Important Questions: Inverse Trigonometric Functions | Mathematics (Maths) Class 12 - JEE PDF Download

Q1: Find the value of cos^-1 (1/2) + 2 sin^-1 (1/2).
Ans: First, solve for cos^-1 (1/2):
Let us take, y = cos^-1 (1/2)
This can be written as:
cos y = (1/2)
cos y = cos (π /3).
Thus, the range of principal value of cos^-1 is [0, π ]
Therefore, the principal value of cos^-1 (1/2) is π/3.
Now, solve for sin^-1 (1/2):
Let y = sin^-1 (1/2)
sin y = 1/2
sin y = sin ( π/6)
Thus, the range of principal value of sin^-1 is [(-π)/2, π/2 ]
Hence, the principal value of  sin^-1 (1/2) is π/6.
Now we have cos^-1 (1/2) = π/3 & sin^-1 (1/2) = π/6
Now, substitute the obtained values in the given formula, we get:
= cos^-1 (1/2) + 2sin^-1 (1/2)
= π /3 + 2( π/6)
= π/3 + π/3
= ( π+π )/3
= 2π /3
Thus, the value of cos^-1 (1/2) + 2 sin^-1 (1/2) is  2π /3.

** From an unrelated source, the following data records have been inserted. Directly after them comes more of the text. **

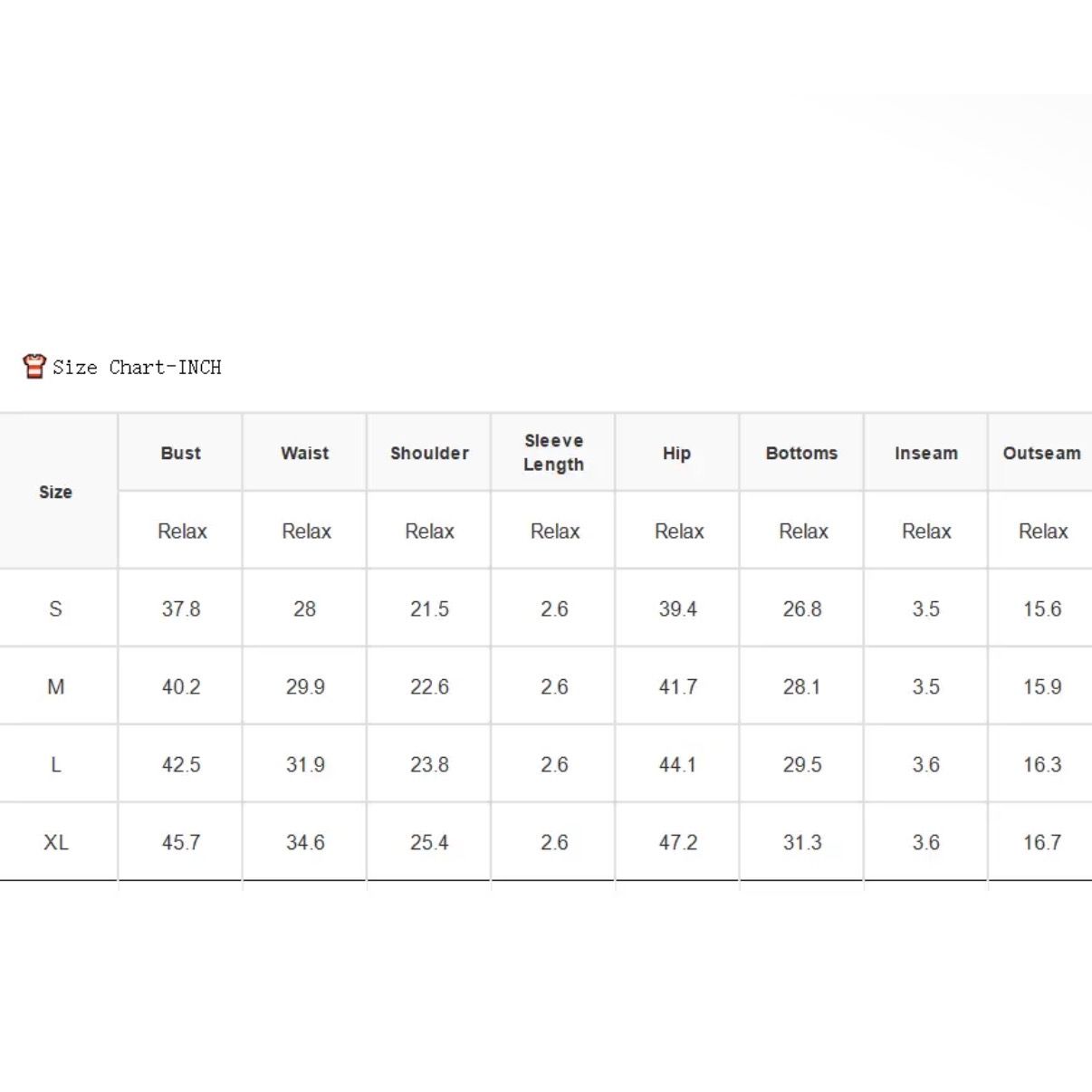Click the Bust column header

click(181, 453)
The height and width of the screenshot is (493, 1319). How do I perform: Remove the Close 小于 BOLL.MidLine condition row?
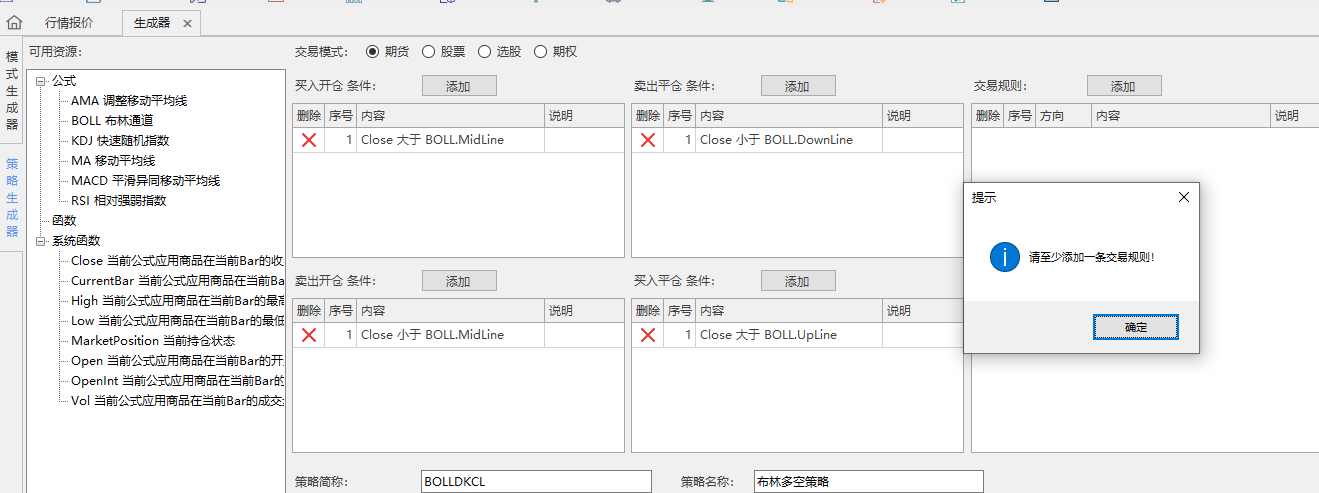(309, 335)
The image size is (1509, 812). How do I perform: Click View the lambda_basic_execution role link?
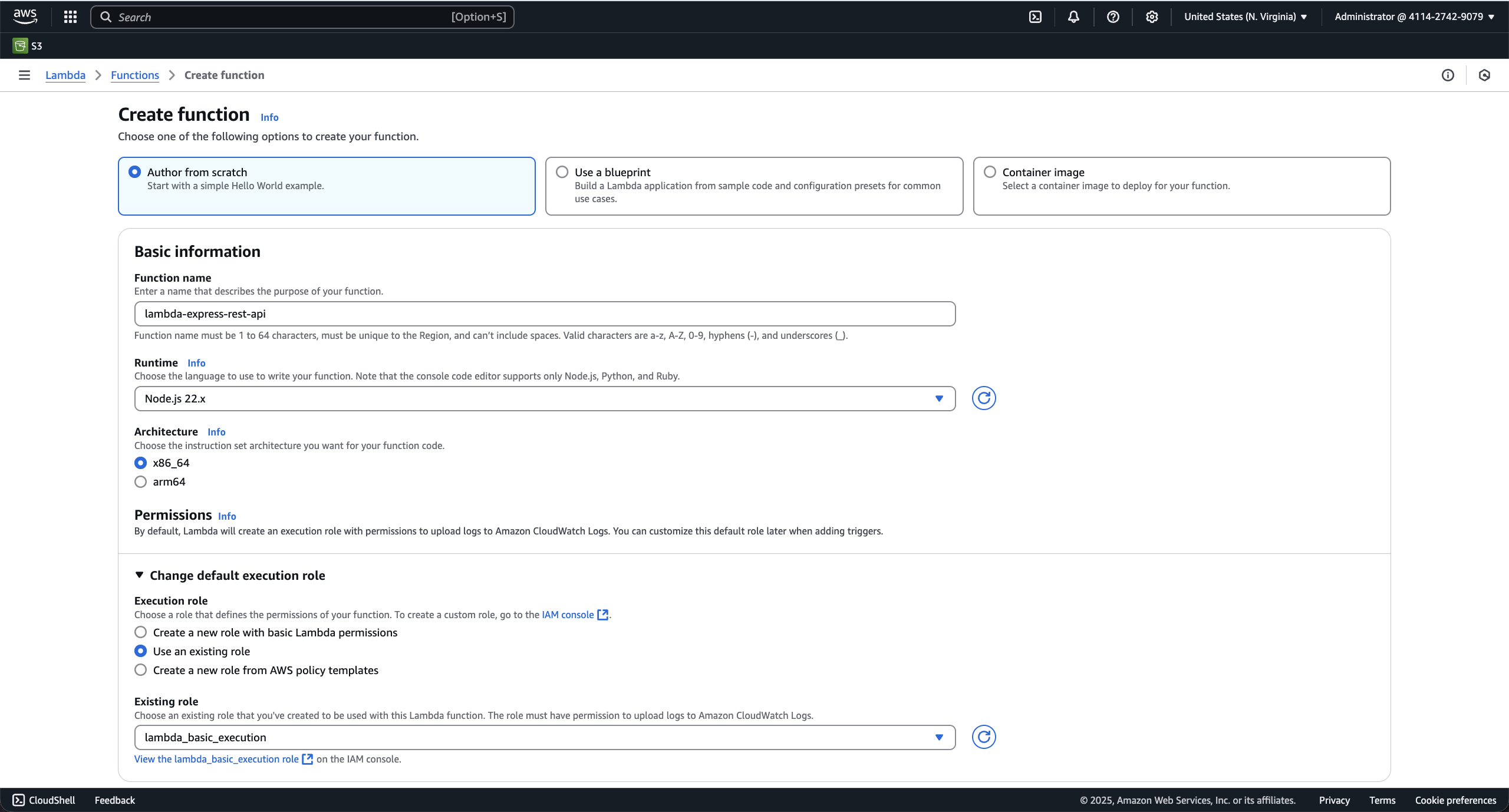point(216,759)
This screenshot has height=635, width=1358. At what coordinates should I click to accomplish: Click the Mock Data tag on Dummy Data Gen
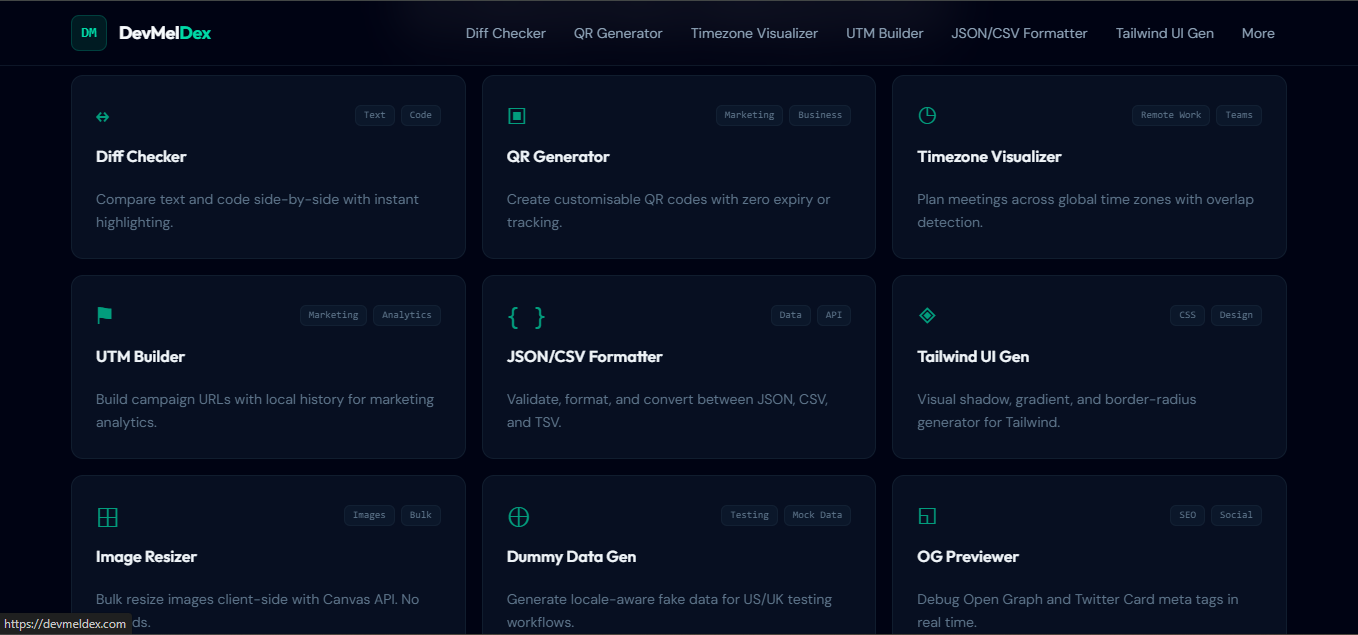tap(817, 514)
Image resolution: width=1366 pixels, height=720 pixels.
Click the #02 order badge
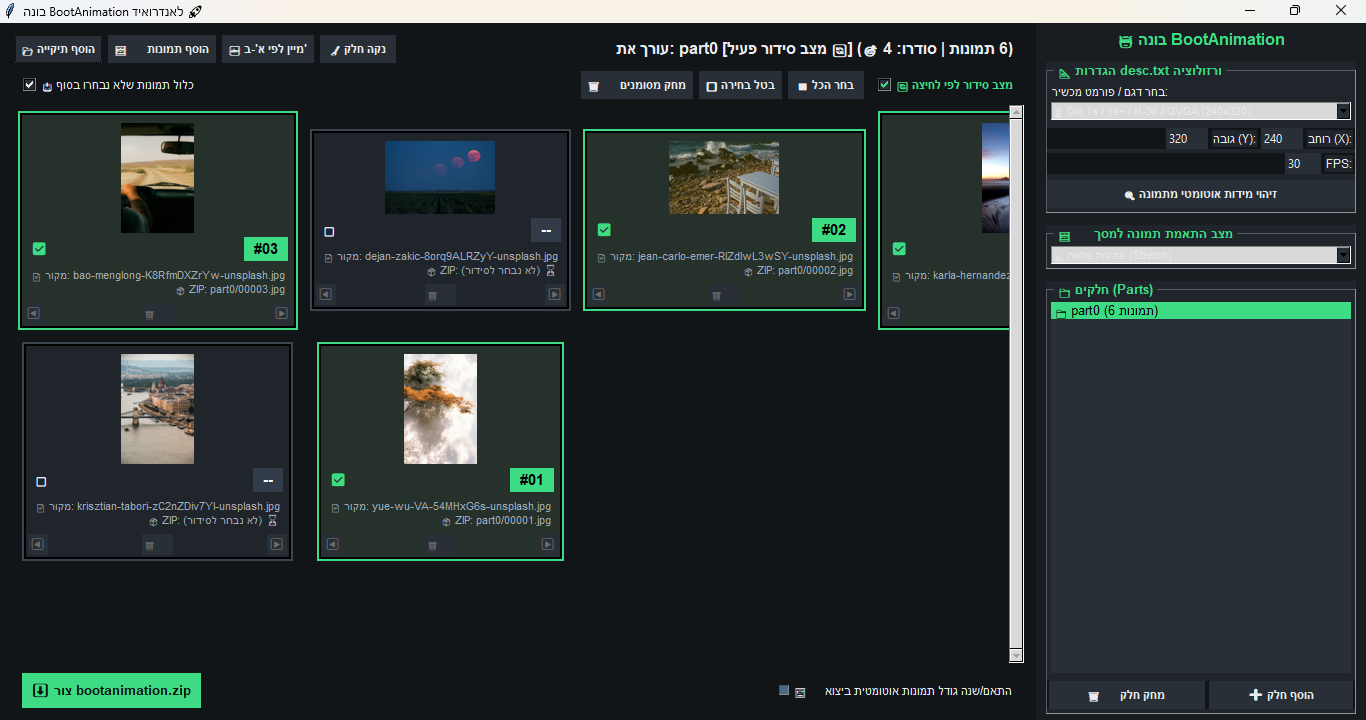coord(833,230)
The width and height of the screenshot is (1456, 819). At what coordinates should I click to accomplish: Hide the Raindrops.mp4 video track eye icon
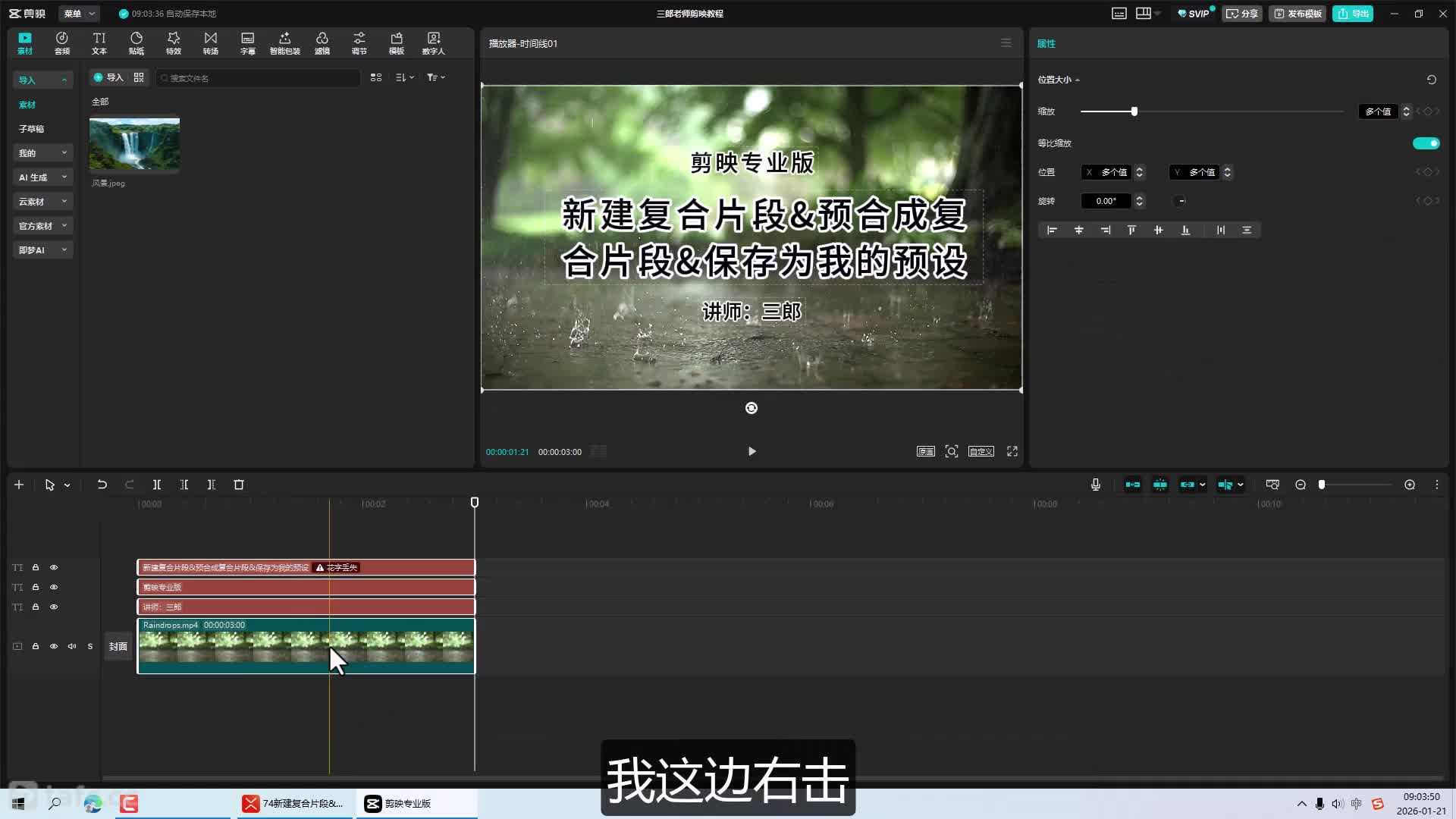point(54,646)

Q2: The value of tan^-1 √3 – sec^-1(–2) is equal to:
Ans: Now, solve the first part of the expression:  tan^-1 √3
Let us take y = tan^-1√3
This can be written as:
tan y = √3
Now, use the trigonometry table to find the radian value
tan y = tan (π/3)
Thus, the range of principal value of tan^-1 is (−π/2, π/2)
Therefore, the principal value of tan^-1√3 is π/3.
Now, solve the second part of the expression: sec^-1(–2)
Now, assume that y = sec^-1 (–2)
sec y = -2
sec y = sec (2π/3)
We know that the principal value range of sec^-1 is [0,π] – {π/2}
Therefore, the principal value of sec^-1 (–2) = 2π/3
Now we have:
tan^-1(√3) = π/3
sec^-1 (–2) = 2π/3
Now, substitute the values in the given expression:
= tan^-1 √3 – sec^-1 (−2)
= π/3 − (2π/3)
= π/3 − 2π/3
= (π − 2π)/3
= – π/3

Q3: Determine the principal value of cos^-1( -1/2).
Ans: Let us assume that, y = cos^-1( -1/2)
We can write this as:
cos y = - 1/2
cos y = cos (2π/3).
Thus, the Range of the principal value of cos^-1 is [0, π ].
Therefore, the principal value of  cos^-1( -1/2) is 2π /3.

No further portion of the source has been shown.